Task prompt => Please go through the records below and return every line holding the word "Toggle".

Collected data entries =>
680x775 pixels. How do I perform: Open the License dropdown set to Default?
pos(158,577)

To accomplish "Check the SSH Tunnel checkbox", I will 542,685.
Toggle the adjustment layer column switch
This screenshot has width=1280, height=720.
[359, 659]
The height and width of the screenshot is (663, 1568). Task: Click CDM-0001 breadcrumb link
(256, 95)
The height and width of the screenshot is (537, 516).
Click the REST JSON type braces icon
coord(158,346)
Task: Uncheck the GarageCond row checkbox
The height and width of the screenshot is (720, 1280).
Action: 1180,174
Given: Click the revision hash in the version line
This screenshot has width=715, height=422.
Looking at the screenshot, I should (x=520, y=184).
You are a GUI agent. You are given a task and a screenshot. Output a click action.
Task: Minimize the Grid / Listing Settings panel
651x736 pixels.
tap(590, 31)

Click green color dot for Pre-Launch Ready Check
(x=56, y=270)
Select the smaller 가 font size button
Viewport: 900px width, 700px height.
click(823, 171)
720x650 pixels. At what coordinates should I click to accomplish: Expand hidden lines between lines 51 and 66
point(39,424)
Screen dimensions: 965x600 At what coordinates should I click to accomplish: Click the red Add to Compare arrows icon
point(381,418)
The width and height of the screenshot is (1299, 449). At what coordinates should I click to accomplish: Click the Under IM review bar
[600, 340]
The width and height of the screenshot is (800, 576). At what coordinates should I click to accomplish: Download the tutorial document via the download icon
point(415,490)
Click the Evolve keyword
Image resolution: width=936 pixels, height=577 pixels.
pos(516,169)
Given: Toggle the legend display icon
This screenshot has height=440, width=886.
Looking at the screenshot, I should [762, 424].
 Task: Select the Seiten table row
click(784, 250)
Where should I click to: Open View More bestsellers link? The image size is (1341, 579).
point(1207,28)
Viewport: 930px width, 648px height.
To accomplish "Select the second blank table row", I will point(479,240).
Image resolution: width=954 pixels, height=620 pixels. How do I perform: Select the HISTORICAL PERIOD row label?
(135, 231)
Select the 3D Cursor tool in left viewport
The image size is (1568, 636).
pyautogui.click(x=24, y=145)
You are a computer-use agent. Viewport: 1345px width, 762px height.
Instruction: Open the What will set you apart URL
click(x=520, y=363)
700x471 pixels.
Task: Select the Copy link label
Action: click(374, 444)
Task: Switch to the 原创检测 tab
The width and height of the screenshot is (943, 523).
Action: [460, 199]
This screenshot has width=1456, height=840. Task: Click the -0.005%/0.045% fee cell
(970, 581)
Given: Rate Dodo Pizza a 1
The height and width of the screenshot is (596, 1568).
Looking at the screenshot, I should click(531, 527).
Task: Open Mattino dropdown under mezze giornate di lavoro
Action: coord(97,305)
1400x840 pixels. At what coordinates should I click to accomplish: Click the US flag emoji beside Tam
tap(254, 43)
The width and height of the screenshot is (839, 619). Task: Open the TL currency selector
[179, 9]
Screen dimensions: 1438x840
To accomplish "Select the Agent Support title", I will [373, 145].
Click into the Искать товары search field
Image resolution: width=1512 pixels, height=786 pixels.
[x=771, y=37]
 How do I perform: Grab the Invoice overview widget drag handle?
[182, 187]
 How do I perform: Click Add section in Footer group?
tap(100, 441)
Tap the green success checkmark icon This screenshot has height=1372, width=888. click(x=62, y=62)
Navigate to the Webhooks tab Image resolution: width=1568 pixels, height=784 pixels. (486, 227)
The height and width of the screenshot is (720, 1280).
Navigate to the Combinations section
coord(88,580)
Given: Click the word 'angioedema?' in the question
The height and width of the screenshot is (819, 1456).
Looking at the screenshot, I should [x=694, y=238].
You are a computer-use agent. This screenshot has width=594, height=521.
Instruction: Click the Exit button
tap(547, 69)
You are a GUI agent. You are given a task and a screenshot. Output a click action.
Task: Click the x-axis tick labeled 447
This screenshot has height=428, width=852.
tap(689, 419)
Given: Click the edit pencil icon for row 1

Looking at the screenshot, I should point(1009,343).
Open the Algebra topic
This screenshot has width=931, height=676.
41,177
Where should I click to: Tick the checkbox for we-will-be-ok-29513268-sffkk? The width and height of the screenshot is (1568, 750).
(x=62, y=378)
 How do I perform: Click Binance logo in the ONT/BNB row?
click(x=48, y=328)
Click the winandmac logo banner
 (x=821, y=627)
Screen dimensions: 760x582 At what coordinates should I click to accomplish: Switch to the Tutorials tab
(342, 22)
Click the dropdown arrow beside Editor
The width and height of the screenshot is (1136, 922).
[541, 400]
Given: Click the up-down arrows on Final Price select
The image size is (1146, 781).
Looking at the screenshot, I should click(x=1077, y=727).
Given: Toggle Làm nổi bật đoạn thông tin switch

Final answer =>
Toggle the adjustment layer column switch
Given: Toggle the legend display icon
Given: Toggle Làm nổi bật đoạn thông tin switch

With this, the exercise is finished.